## start EXTRACTED TEXT
Let’s get back to reality. I am neither memory-challenged nor addicted to coffee. I invented Alex and Mike to illustrate a rotor-router network. In general my home is called a source: the place where I wake up and start the day. There can only be one source in the network. My admirers are called targets and I can have an infinite number of them. The network needs to be constructed in such a way that I always end up with a friend by the end of the day. There could be many other places that I can visit, other than my office: for example, the library, the gym, opera and so on. These places are other vertices of a network that could be very elaborate. Any place where I go, there is a sign that describes a pattern of where I go from there. The sign is called a rotor.

The patterns at every rotor might be more complicated than a simple sign. Those patterns are called rotor types. My sign is called 12 rotor type as it switches between the first and the second directions at every non-friend place I visit.

The sequence of admirers that I visit is called a hitting sequence and it can be proved that the sequence is eventually periodic. Surprisingly, the stronger result is also true: the hitting sequence is purely periodic.

The simple 12 rotor is universal. That means that given a set of friends and a fancy periodic schedule that designates the order I want to visit them in, I can create a network of my activities where every place has a sign of this type 12 and where I will end up visiting my friends according to my pre-determined periodic schedule.

It is possible to see that not every rotor type is universal. For example, palindromic rotor types generate only palindromic hitting sequences, thus they are not universal. The smallest such example, is rotor type 121. Also, block-repetitive rotor types, like 1122, generate block-repetitive hitting sequences.

It is a difficult and an interesting question to describe universal rotor types. My PRIMES student Xiaoyu He was given a project, suggested by James Propp, to prove or disprove the universality of the 11122 rotor type. This was the smallest rotor type the universality of which was not known. Xiaoyu He proved that 11122 is universal and discovered many other universal rotor types. His calculations support the conjecture that only palindromic or block-repetitive types are not universal. You can find these results and many more in his paper: On the Classification of Universal Rotor-Routers.

My co-author Konstantin Knop wrote a charming book, Weighings and Algorithms: from Puzzles to Problems. The book contains more than one hundred problems. Here are a couple of my favorites that I translated for you:

There is one gold medal, three silver medals and five bronze medals. It is known that one of the medals is fake and weighs less than the corresponding genuine one. Real medals made of the same metal weigh the same and from different metals do not. How can you use a balance scale to find the fake medal in two weighings?
## end EXTRACTED TEXT
## start DATASET ROWS
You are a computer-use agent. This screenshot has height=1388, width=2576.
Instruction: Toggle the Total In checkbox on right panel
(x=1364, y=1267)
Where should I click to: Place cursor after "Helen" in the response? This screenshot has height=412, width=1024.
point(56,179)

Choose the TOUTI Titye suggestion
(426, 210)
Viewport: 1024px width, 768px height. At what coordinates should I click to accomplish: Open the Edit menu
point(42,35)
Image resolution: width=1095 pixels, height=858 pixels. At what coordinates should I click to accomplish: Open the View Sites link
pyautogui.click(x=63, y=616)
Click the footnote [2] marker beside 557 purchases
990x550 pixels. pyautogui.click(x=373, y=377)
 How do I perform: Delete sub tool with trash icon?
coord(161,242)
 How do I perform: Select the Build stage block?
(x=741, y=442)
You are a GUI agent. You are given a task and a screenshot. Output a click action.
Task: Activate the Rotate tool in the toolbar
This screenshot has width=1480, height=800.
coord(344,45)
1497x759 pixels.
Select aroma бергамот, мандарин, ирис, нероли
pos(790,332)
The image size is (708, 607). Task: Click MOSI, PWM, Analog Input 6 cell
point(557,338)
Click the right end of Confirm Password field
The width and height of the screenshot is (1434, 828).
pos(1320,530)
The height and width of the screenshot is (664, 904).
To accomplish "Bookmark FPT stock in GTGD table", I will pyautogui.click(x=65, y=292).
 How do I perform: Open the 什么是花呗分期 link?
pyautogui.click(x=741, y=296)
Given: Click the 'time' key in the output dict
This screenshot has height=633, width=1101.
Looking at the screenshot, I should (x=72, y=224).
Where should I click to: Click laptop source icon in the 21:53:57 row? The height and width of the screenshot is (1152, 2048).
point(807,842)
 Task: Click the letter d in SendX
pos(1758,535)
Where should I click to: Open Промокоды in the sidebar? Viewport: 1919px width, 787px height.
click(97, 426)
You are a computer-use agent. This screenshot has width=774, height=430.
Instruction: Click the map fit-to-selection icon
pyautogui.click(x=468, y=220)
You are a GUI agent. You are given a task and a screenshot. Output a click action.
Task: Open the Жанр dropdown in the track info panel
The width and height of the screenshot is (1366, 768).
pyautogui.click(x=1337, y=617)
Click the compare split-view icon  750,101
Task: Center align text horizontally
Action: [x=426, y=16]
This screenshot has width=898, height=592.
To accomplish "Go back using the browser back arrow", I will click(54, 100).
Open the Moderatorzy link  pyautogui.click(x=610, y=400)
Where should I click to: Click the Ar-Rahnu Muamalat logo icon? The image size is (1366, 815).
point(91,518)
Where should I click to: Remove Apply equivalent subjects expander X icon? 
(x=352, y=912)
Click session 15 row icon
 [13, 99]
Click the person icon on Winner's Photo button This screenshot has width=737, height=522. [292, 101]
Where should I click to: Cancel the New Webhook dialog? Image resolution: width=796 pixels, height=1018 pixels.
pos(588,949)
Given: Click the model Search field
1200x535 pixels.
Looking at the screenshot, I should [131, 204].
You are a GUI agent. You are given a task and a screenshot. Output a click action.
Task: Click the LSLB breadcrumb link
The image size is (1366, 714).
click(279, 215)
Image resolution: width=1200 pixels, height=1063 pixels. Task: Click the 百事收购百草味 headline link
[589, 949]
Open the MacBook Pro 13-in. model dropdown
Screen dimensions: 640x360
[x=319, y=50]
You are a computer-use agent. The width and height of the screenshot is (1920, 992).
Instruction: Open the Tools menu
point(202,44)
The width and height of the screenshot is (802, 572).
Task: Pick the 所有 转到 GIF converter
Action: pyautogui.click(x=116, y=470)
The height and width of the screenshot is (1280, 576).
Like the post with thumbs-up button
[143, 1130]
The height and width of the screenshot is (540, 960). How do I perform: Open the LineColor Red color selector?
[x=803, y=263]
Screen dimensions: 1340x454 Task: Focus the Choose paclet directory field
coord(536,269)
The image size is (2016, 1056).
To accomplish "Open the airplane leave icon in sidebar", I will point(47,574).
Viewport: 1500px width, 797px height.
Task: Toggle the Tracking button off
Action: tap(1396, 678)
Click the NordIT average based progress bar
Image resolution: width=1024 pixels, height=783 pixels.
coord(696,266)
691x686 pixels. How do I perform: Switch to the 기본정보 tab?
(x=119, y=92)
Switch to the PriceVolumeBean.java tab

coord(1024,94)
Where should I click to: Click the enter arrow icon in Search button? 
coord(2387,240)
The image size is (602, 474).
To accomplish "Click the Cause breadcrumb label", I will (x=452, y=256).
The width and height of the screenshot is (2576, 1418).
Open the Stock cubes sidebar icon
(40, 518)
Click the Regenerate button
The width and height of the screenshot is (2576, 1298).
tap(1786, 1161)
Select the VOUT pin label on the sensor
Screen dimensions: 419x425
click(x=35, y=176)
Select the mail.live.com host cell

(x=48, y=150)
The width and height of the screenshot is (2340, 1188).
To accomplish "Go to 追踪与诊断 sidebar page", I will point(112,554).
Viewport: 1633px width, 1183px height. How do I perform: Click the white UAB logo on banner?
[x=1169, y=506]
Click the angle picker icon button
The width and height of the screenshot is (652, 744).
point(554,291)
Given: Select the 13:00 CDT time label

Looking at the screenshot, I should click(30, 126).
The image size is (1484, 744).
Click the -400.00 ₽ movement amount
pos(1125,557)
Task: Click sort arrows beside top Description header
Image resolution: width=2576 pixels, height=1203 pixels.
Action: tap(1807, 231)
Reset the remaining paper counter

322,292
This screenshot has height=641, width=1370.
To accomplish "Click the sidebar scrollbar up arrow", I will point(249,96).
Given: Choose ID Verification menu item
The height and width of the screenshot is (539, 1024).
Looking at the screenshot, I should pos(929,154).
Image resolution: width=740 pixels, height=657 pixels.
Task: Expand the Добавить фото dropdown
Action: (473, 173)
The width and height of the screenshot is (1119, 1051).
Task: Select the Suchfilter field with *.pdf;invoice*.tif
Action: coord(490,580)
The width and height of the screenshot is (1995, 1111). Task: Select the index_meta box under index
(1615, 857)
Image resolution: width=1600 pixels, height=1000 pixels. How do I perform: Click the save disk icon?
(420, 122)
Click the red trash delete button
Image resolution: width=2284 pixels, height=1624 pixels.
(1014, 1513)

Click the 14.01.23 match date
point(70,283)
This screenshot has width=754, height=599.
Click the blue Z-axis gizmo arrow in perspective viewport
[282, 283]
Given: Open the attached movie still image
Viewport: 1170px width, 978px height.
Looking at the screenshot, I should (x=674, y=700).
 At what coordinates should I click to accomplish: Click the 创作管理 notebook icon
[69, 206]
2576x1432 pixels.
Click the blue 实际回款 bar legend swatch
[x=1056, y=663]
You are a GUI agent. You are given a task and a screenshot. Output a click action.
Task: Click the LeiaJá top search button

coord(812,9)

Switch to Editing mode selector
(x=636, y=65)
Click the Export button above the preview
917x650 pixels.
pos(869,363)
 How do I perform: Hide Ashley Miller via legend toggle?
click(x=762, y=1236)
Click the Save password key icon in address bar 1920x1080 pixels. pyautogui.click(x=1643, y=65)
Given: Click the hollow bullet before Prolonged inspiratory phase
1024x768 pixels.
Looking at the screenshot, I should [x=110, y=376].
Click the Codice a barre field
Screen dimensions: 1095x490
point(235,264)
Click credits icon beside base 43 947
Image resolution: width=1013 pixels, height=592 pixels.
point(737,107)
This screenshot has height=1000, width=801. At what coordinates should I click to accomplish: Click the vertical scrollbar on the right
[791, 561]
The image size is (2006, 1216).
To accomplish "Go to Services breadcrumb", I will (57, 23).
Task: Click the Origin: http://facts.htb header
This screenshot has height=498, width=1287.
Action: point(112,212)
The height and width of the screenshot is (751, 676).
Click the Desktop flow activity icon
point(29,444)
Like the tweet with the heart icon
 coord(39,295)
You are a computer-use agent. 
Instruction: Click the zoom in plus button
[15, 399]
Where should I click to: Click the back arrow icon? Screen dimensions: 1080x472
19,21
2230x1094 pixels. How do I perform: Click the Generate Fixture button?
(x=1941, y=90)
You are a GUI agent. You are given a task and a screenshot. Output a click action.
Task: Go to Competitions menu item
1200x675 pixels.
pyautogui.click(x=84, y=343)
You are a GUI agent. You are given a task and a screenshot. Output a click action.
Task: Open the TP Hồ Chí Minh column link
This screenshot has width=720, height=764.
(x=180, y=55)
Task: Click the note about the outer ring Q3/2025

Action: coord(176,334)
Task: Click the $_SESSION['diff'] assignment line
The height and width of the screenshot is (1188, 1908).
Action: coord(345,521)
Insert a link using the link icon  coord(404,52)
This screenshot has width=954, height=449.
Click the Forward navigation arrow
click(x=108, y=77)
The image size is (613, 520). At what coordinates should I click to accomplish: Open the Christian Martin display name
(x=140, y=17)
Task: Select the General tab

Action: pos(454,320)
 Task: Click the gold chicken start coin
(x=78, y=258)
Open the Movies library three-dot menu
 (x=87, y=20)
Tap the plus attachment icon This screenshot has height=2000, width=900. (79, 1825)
## end DATASET ROWS
- TO BE DONE -
(A) In the rotor-router passage, who suggested the project on the 11122 rotor type?
(B) Reproduce everything in the rotor-router passage from "It is possible" down to "block-repetitive hitting sequences.".
(C) Write what comes next in the rotor-router passage, picking up after its final sentence.
The entries have no role in this work.

- OUTPUTS BY TASK -
(A) James Propp

(B)
It is possible to see that not every rotor type is universal. For example, palindromic rotor types generate only palindromic hitting sequences, thus they are not universal. The smallest such example, is rotor type 121. Also, block-repetitive rotor types, like 1122, generate block-repetitive hitting sequences.

(C)
There are 15 coins, out of which not more than seven are fake. All genuine coins weigh the same. Fake coins might not weigh the same, but they differ in weight from genuine coins. Can you find one genuine coin using a balance scale 14 times? Can you do it using fewer weighings?

You might get the impression that the latter problem depends on two parameters. Think about it: It is necessary that the majority of the coins are genuine in order to be able to solve the problem. In fact, the number of weighings depends on just one parameter: the total number of coins. Denote a(n) the optimal number of weighings needed to find a genuine coin out of n coins, where more than half of the coins are genuine. Can you calculate this sequence?

Hint. I can prove that a(n) ≤ A011371(n-1); that is, the optimal number of weighings doesn’t exceed n − 1 − (number of ones in the binary expansion of n−1).

Tanya Khovanova and Alexey Radul

We all heard this paradoxical statement:

This statement is false.

Or a variation:

True or False: The correct answer to this question is ‘False’.

Recently we received a link to the following puzzle, which is similar to the statement above, but has a cute probabilistic twist:

If you choose an answer to this question at random, what is the chance you will be correct?

1. 25%
2. 50%
3. 60%
4. 25%

There are four answers, so you can choose a given answer with probability 25%. But oops, this answer appears twice. Is the correct answer 50%? No, it is not, because there is only one answer 50%. You can see that none of the answers are correct, hence, the answer to the question—the chance to be correct—is 0. Now is the time to introduce our new puzzle:

If you choose an answer to this question at random, what is the chance you will be correct?

1. 25%
2. 50%
3. 0%
4. 25%

This fractal was designed by Ross Hilbert and is named “Weathered Steel Weave.” You can find many other beautiful pictures in his fractal gallery.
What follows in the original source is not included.